── EXERCISE DATA

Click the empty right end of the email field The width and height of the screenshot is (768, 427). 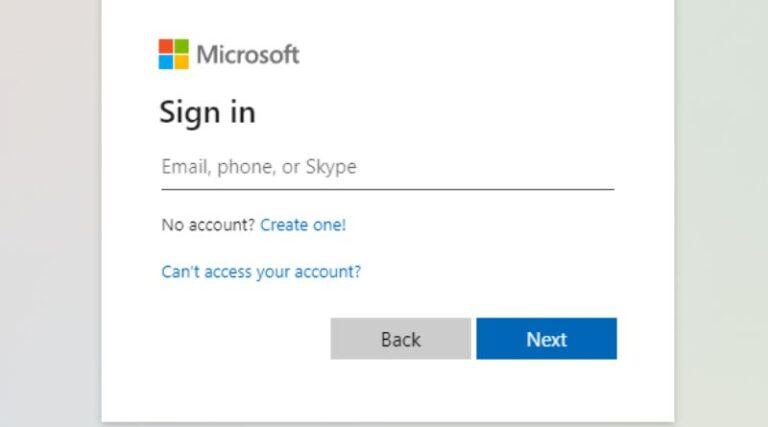click(560, 167)
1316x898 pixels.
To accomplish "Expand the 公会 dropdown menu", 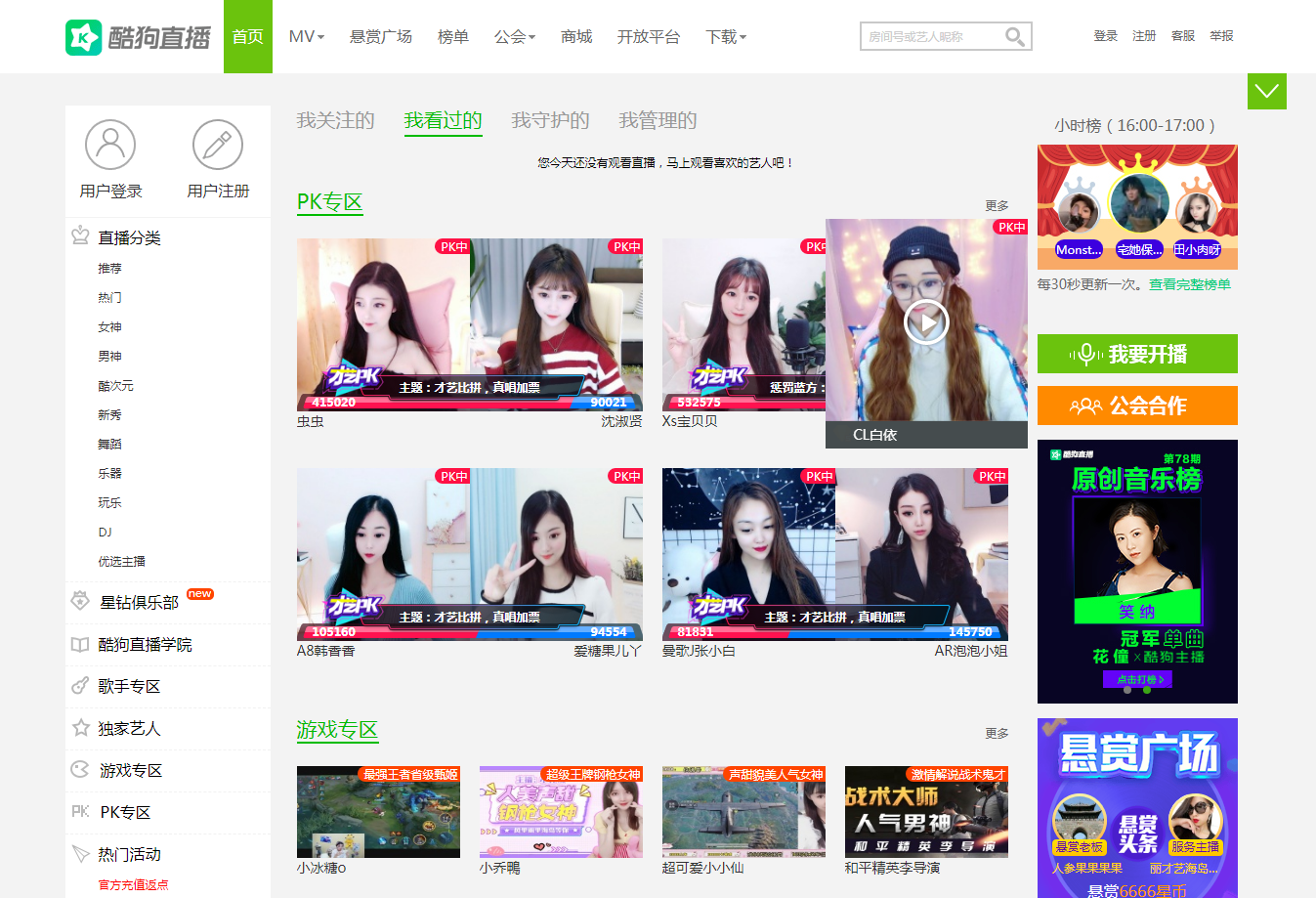I will coord(514,36).
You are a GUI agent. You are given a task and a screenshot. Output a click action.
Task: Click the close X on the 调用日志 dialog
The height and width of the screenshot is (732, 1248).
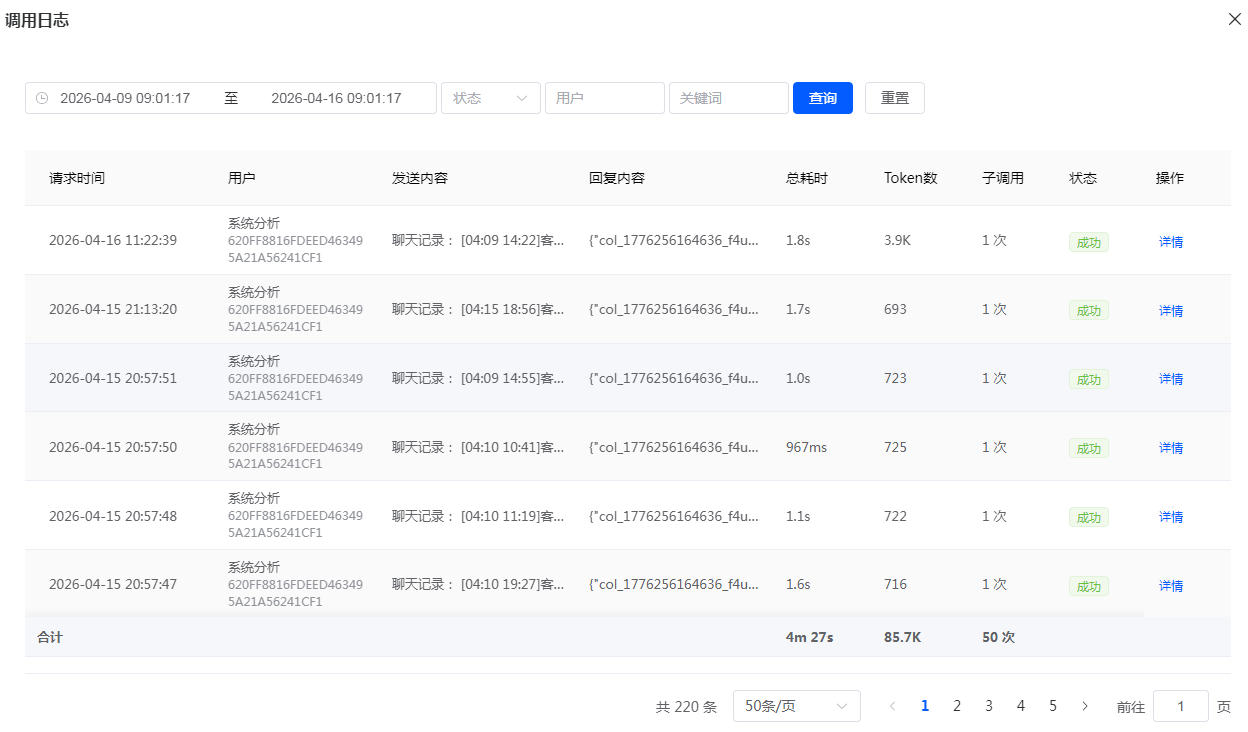point(1234,19)
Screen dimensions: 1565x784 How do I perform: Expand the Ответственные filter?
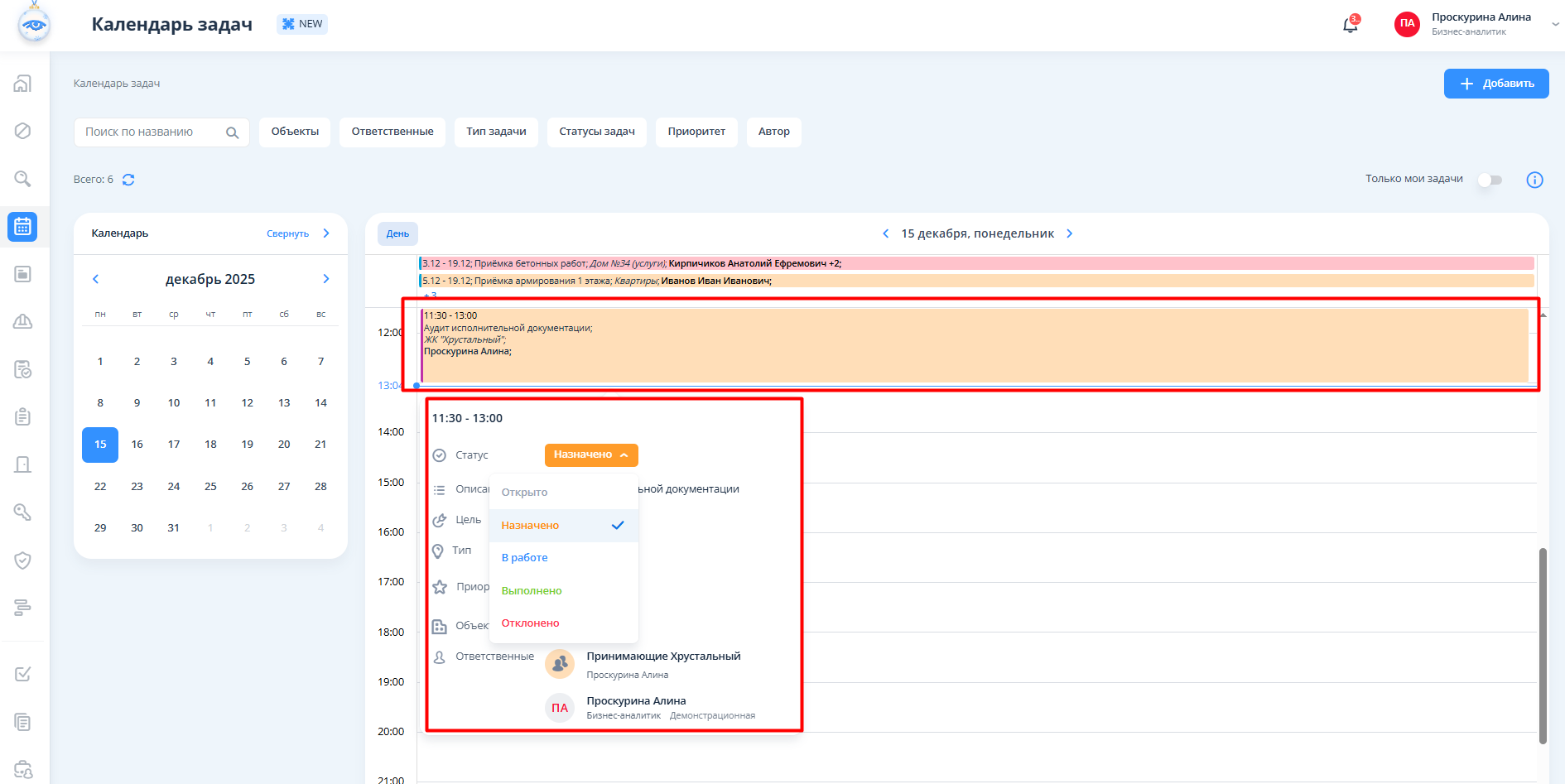(x=392, y=132)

────

EXERCISE GOAL:
Leave every picture out and print exactly the lines from the one that contains "The height and" through the last line of the material above.

EXERCISE SOLUTION:
The height and width of the screenshot is (732, 1248).
point(1234,19)
Screen dimensions: 1565x784 How do I perform: Expand the Ответственные filter?
(x=392, y=132)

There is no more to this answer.